YOUR OBJECTIVE:
Line count for the string "size": state how many lines in the records below hold it, giving only the number.

PROVIDED ENTRIES:
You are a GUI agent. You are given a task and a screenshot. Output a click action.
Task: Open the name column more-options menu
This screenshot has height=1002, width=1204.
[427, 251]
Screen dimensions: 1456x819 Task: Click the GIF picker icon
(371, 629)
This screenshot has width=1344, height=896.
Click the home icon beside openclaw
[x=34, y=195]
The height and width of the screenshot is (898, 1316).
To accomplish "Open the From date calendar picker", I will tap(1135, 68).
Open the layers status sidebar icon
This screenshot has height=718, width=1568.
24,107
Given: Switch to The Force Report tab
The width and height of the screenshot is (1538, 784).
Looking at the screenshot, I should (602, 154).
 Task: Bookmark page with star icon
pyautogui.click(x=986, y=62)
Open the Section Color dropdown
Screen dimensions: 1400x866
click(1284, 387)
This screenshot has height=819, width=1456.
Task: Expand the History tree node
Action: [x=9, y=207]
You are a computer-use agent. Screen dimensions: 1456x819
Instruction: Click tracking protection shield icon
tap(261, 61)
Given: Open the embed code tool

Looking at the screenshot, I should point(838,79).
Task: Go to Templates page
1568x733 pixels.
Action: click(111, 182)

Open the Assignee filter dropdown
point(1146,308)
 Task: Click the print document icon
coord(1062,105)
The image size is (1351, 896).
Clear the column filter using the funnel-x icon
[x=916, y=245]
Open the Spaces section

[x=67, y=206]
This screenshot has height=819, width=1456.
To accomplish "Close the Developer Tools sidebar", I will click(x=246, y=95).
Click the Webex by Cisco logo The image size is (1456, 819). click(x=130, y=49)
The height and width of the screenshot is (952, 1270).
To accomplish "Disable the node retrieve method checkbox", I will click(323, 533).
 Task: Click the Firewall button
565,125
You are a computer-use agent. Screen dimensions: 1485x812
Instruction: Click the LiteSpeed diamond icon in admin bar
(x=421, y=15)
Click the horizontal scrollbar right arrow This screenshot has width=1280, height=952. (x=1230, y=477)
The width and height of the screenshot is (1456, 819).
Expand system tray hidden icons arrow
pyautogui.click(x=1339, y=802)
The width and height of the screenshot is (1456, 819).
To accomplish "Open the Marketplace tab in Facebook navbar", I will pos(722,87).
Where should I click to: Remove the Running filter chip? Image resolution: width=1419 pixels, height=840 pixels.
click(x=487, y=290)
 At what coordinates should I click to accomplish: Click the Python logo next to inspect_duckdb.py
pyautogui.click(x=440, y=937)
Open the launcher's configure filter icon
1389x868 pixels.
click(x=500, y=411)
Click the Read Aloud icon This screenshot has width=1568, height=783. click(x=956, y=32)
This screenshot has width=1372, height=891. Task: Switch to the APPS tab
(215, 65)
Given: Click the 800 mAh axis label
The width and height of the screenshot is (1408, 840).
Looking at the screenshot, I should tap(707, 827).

SOLUTION TO THIS EXERCISE:
2